The report, ‘Recruiting Immigrant Workers: Canada 2019’, finds that Canada admits the largest number of skilled labour migrants in the OECD. Additionally, Canada also has the most carefully designed and longest-standing skilled migration system in the OECD. It is widely perceived as a benchmark for other countries, and its success is evidenced by good integration outcomes.
Canada also boasts the largest share of highly educated immigrants in the OECD as well as high levels of public acceptance of migration. In addition, it is seen as an appealing country of destination for potential migrants.

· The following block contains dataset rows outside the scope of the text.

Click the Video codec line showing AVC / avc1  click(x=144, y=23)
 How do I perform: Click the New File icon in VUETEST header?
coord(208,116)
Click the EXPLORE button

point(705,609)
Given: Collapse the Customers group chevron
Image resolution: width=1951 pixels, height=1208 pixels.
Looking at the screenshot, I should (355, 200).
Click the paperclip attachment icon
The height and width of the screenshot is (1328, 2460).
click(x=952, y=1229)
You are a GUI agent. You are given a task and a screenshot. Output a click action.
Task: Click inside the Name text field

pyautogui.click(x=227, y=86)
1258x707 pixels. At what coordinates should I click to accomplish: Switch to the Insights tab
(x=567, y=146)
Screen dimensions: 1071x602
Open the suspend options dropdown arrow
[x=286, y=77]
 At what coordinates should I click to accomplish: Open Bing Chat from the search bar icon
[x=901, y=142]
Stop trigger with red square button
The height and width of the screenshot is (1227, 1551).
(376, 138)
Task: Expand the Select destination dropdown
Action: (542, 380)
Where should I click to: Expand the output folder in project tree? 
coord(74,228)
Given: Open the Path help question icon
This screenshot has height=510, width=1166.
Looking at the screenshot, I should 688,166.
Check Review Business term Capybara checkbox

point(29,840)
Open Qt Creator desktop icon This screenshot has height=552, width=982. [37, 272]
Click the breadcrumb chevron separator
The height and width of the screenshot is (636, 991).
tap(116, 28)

According to the OECD, Express Entry – the two-step Expression of Interest system for permanent skilled migration introduced in 2015 – has greatly improved efficiency and the effectiveness of permanent labour migration management A unique feature of the Canadian model, the report says, is the degree of refinement in the ranking of candidates eligible for immigration. It considers positive interactions of skills, such as between language proficiency and the ability to transfer prior foreign work experience to the Canadian context.
The OECD report stresses that core to Canada’s success is not only its elaborate selection system, but also the comprehensive infrastructure upon which it is built, which ensures constant testing, monitoring and adaptation of its parameters.
However, the OECD did find some areas where it believes improvements could be made. To further strengthen the system, Canada should address some remaining inconsistencies. For instance, entry criteria to the pool are not well aligned with final selection criteria and language requirements for several groups of onshore candidates are lower than for those coming from abroad. In addition, a specific programme designed to attract tradespeople allows migration for only a few occupations and not necessarily where there are shortages, which contrasts with its original objectives. Providing for a single-entry grid based on the core criteria for ultimate selection would simplify the system and ensure common standards.
The increasingly significant role played by regional governments in selection and integration has resulted in a more balanced geographic distribution of migrants across the country. The OECD also recommends considering a provincial temporary foreign worker pilot programme, to allow provinces and territories to better respond to regional cyclical or seasonal labour needs that are not otherwise met, without the need to resort to permanent migration through provincial nomination.
Most of the provincial nominees – like their federally selected counterparts – settle in metropolitan and agglomeration areas, a development that Canada is currently addressing with an innovative rural community-driven programme. This includes a whole-of-family approach to integration, designed to enhance retention. Indeed, the report notes that Canada has been at the forefront of testing new, holistic approaches to managing labour migration and linking it with settlement services, especially in areas with demographic challenges.